Source records -
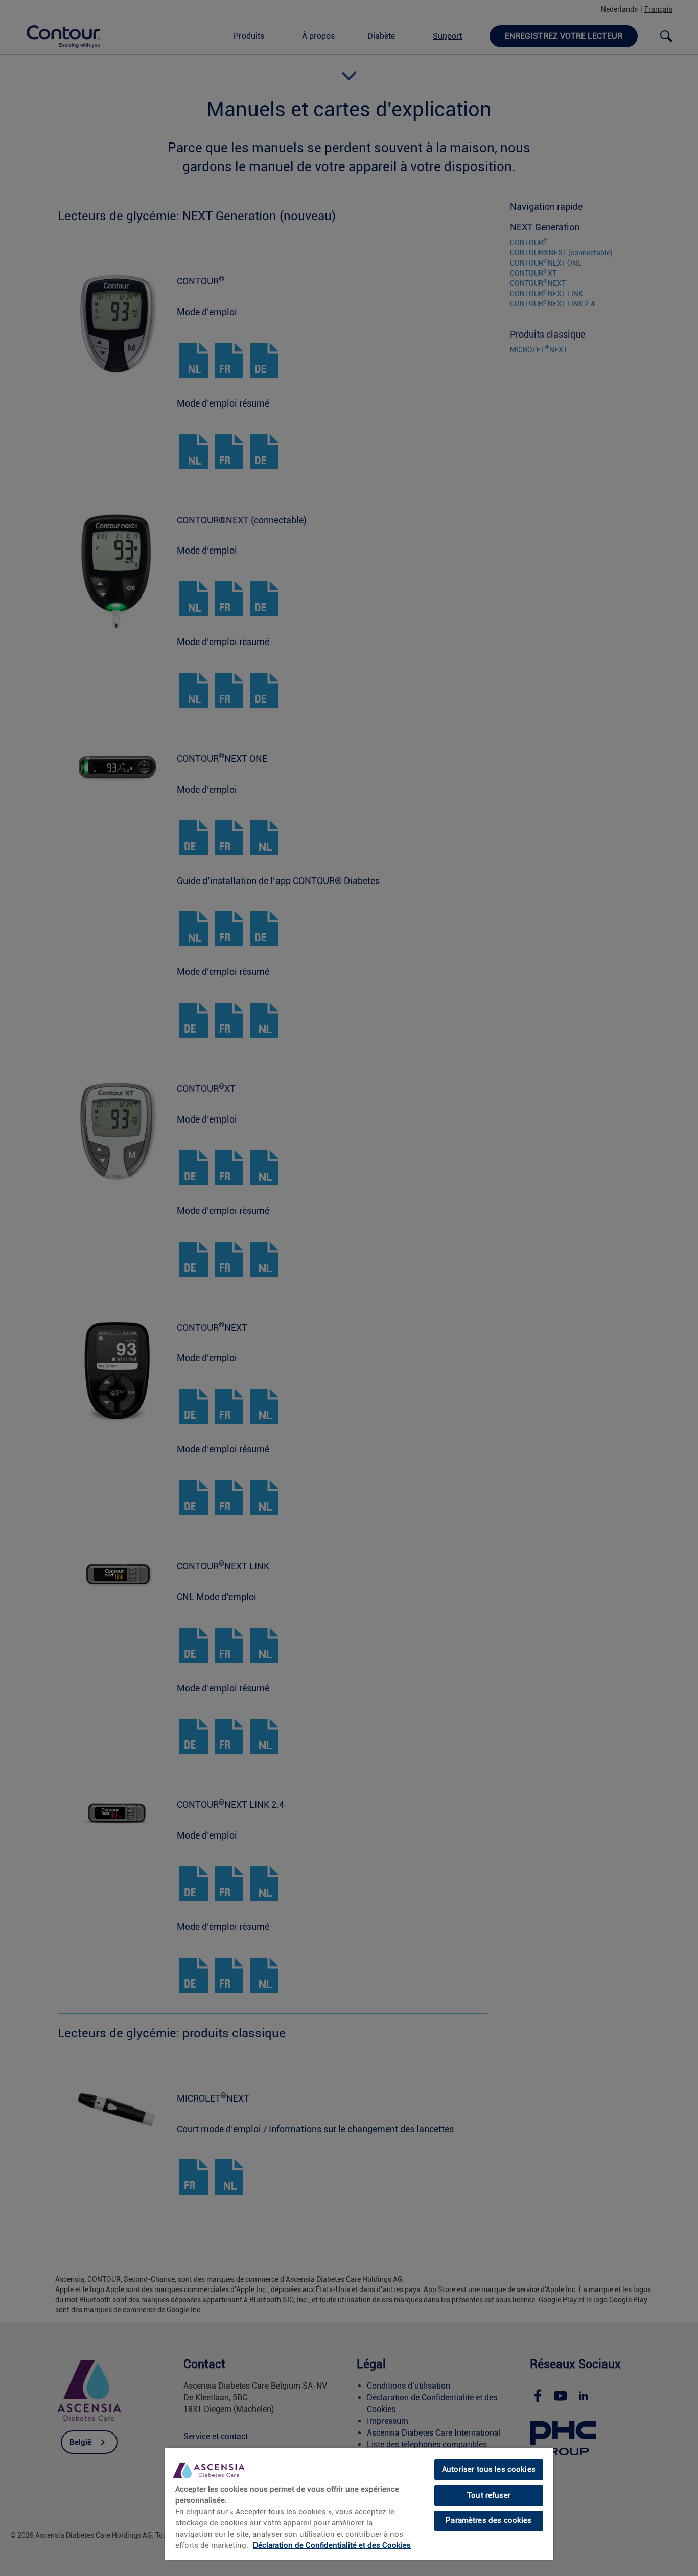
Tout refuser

---

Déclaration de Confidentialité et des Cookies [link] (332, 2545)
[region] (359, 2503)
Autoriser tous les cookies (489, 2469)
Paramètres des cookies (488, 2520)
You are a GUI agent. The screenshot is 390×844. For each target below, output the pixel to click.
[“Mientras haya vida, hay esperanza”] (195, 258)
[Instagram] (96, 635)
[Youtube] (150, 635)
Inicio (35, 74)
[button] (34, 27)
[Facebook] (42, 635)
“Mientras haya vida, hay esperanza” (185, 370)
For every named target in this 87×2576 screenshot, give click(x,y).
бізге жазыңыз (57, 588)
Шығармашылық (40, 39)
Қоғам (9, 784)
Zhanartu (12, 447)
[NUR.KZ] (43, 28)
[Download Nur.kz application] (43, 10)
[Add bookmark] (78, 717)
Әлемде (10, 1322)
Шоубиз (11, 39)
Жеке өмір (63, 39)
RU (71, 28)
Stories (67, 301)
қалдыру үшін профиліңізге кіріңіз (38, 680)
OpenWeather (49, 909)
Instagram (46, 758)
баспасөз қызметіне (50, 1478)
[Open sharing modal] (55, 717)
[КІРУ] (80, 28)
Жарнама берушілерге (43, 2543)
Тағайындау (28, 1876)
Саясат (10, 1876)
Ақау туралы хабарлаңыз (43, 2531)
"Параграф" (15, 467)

What you are asked to do -
Work out how many lines of the entries contain the word "Mientras", and answer with that number alone.

Exercise solution -
2